Javier Reyes
About Javier Reyes
Javier A. Reyes (age 50 as of April 30, 2025) has served as an independent director of City Holding Company (CHCO) since August 2021. He holds a bachelor’s degree in economics from Instituto Tecnológico y de Estudios Superiores de Monterrey and a Ph.D. in economics from Texas A&M University. Reyes is Chancellor of the University of Massachusetts Amherst (since July 1, 2023) and brings academic leadership and investment banking experience as well as service as a visiting scholar to international institutions (IMF, EBRD). He currently serves on the board of Miller Industries, Inc. (NYSE: MLR) and owns 1,145 CHCO shares.
Past Roles
| Organization | Role | Tenure | Committees/Impact |
|---|---|---|---|
| University of Massachusetts Amherst | Chancellor | Jul 1, 2023 – present | Institutional leadership; strategic oversight |
| University of Illinois Chicago | Provost & Vice Chancellor for Academic Affairs; Interim Chancellor | Aug 2021 – Jun 2023; Interim Chancellor beginning Jul 2022 | Academic administration; operational leadership |
| West Virginia University | Milan Puskar Dean, John Chambers College of Business & Economics; Vice President, Start-up West Virginia | 2016 – Jul 2021; VP Nov 2018 – Jul 2021 | College leadership; entrepreneurship initiatives |
| International Institutions (IMF, EBRD) | Invited academic scholar | Not stated | Policy and economic scholarship |
| National Science Foundation | Grant reviewer | Not stated | Research evaluation |
External Roles
| Organization | Role | Tenure | Committees/Impact |
|---|---|---|---|
| Miller Industries, Inc. (NYSE: MLR) | Director | Current | Board oversight |
| Field Museum (Chicago) | Ex-Officio Trustee | Current | Non-profit governance |
| Association for Latino Professionals for America (ALPFA) | National Board Director | Prior | Professional advocacy |
| University Professional and Continuing Education Association | National Board Director | Prior | Higher ed professional organization |
Board Governance
- Independence: Reyes is affirmatively determined independent under Nasdaq rules; CHCO’s Board listed twelve of thirteen directors as independent, including Reyes.

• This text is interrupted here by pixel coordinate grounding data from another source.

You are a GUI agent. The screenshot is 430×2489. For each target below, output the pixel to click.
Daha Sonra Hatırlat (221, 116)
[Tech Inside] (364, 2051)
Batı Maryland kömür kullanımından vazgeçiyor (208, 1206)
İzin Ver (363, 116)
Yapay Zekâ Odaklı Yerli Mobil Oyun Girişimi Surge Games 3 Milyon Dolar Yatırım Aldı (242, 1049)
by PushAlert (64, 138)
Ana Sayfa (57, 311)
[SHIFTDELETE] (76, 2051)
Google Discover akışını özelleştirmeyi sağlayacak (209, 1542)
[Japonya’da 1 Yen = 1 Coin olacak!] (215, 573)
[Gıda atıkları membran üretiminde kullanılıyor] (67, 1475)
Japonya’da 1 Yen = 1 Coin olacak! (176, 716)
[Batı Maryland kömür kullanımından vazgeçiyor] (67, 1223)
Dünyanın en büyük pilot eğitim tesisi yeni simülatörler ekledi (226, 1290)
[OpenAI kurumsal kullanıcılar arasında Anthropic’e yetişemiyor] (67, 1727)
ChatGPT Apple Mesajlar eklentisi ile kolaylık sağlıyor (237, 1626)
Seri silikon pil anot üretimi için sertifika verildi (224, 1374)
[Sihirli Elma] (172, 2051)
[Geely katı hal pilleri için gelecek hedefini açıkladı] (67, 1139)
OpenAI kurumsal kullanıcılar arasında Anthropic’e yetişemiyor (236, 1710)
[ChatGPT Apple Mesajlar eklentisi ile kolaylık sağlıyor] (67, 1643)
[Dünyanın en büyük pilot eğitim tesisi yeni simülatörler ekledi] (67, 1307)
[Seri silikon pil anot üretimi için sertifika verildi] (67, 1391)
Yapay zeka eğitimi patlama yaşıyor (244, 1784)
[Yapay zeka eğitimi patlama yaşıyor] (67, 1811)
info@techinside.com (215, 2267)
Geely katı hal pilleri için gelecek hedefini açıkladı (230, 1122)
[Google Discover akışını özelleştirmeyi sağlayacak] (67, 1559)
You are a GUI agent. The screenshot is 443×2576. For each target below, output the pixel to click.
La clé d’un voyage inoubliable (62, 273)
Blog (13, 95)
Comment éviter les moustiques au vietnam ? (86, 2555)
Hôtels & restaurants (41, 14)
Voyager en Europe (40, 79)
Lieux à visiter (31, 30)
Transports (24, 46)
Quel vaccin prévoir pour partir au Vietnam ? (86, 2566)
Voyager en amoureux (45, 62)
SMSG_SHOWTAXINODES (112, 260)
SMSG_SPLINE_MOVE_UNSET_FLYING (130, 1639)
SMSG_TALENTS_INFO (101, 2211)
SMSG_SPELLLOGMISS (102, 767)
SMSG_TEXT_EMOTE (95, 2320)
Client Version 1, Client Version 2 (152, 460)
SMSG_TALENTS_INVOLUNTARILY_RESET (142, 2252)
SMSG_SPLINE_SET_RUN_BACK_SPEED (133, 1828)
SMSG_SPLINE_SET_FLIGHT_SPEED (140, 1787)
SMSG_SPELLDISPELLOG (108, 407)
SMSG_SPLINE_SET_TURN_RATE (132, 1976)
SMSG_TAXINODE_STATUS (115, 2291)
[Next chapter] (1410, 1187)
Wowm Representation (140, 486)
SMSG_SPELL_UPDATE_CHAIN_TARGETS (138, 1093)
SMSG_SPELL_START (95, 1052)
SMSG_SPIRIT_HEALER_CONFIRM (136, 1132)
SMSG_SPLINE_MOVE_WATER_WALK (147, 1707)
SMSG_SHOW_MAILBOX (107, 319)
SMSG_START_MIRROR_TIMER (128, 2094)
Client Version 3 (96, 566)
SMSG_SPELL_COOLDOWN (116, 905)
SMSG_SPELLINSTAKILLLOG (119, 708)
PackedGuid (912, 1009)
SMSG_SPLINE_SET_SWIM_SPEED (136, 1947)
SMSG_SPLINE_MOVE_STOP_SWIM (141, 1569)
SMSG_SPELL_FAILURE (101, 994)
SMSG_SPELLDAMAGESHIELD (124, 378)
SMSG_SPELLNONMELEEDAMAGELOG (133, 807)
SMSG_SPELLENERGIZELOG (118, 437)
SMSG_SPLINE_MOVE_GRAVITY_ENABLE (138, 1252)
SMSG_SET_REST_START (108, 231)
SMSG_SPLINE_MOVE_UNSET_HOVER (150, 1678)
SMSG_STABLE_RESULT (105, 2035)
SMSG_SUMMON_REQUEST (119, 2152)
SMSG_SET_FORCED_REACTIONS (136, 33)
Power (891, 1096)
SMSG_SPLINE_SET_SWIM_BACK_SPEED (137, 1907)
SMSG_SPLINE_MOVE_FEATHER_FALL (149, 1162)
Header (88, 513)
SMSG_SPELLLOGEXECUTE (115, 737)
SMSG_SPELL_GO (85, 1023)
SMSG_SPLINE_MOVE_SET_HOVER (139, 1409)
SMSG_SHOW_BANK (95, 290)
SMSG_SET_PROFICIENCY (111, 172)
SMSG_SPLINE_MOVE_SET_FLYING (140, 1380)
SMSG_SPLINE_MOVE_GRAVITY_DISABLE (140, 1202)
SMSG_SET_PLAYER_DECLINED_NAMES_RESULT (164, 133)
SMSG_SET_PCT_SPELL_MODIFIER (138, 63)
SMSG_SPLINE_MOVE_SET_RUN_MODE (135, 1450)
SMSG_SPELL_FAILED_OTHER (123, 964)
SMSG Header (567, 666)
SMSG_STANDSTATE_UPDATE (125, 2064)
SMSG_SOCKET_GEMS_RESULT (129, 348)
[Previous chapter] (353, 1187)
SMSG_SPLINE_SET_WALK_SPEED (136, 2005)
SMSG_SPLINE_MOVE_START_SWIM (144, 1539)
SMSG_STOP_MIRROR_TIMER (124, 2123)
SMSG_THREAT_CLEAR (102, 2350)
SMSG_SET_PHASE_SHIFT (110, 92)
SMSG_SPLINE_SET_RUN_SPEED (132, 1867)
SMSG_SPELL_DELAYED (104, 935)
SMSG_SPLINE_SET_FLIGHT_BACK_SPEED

- Committee assignments: Compensation Committee member; no chair role.
- Meeting attendance: In 2024, all directors except one (Hylton) attended at least 75% of aggregate Board and committee meetings; all directors attended the 2024 Annual Meeting (April 24, 2024).
- Board activity: Board met ten times in 2024; independent directors met in executive session nine times; Compensation Committee met twice.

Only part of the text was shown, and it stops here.